As you may know, I’m not at all shy about sharing my feelings about Downton Abbey (summarized as deep loathing). But the clothes in the series are fantastic. Yesterday I took a trip up to Winterthur where there is an exhibit of the costumes that ties in the similarities and differences between the fictional English household and the duPonts in the early twentieth century. Each display had a video clip or montage from the series and a script excerpt. It was a brilliantly done exhibit. I would have liked to have known a little more about the clothes–fabrics, for instance, and sometimes it was a bit difficult to tell what was extant and what was created.

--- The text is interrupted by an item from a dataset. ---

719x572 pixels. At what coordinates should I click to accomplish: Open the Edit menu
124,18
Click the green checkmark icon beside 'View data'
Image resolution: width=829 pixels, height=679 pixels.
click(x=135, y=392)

Quite often the designers took a surviving scrap of beading, or even part of a garment, and added to it.
So here are some pics. I’m assuming everyone will know who wore what when. Here’s an original gown, very short and daring, and I would have been terrified to wear it since beads were falling off it. Notice how deep the arm openings are–they added in a matching slip.
Here’s a detail of some of the beading on an evening gown.
Gloves! The red ones were worn by one of the characters, the rest are extant.
Coats, featuring some exquisite embroidery.
Summer dresses against a montage of the series (love Hugh Bonneville who I think was wasted in this role, don’t get me started. He’s a terrific comic actor too, and it says worlds for his professionalism that he didn’t play it for laughs). The center one is original and the pattern is very Japanese-inspired.
Here are some of the servant’s costumes. I’m sure the maid’s print dress and apron were original because they looked very worn. The designers used a slightly metallic fabric for the cook’s dress to make it pop for the camera.
And this hat. How I love this hat:
Winterthur is an astonishing place. It is huge, and you’d need days to see everything it has. Henry Francis du Pont expanded a fairly large 18c house by building on another 175 (I think) rooms to house his collection. He bought 18c and early 19c furnishings and even entire rooms from the period at a time when such items were not popular or even considered particularly valuable. There’s one room, for instance that incorporates two doorways, two windows, and a fireplace salvaged from a fairly small Philadelphia house whose owner wanted to install a shop window. There’s another room hung with 17c Chinese wallpaper that required him to raise the ceiling to accommodate it. A complete set of silver tankards made by Paul Revere. And much, much more.
Have you visited any historic houses or museums that you’d like to tell us about?
Sometimes I think I’m the only person who doesn’t like Downton Abbey, so it was wonderful to see my feelings expressed by you! But this exhibition does have some interesting clothes, so thank you.
I think it was a stroke of genius for Winterthur to arrange the exhibit. There’s also an embroidery exhibit which is fascinating.
I’ve never gotten a chance to watch, waaah! But I want to catch up sometime and I’m very undiscriminating–I’d probably like it! Those clothes are gorgeous. Thanks for sharing these pics, Janet.
I must get to Winterthur sometime. This summer I did get to some great museums–the Tampa Museum of Art, which had an exhibit themed around Poseido, and the Morse Museum in Orlando, which has a gorgeous selection of Tiffany glass.
Great post, Janet! The exhibit curator who conceived and executed this is brilliant. Like Elena, I’ve never actually watched the show, but I’m not certain I would like it -probably why I haven’t made an effort to make time for it. (I have managed to make time to watch Outlander, for instance….) I’m surprised they allowed photos to be taken, but am so glad they did, and that you shared them with us! I’m a total addict when it comes to historical costuming. Thanks!
I’d say it was as eye-rolling as Outlander but in a different way. At least they got the clothes right!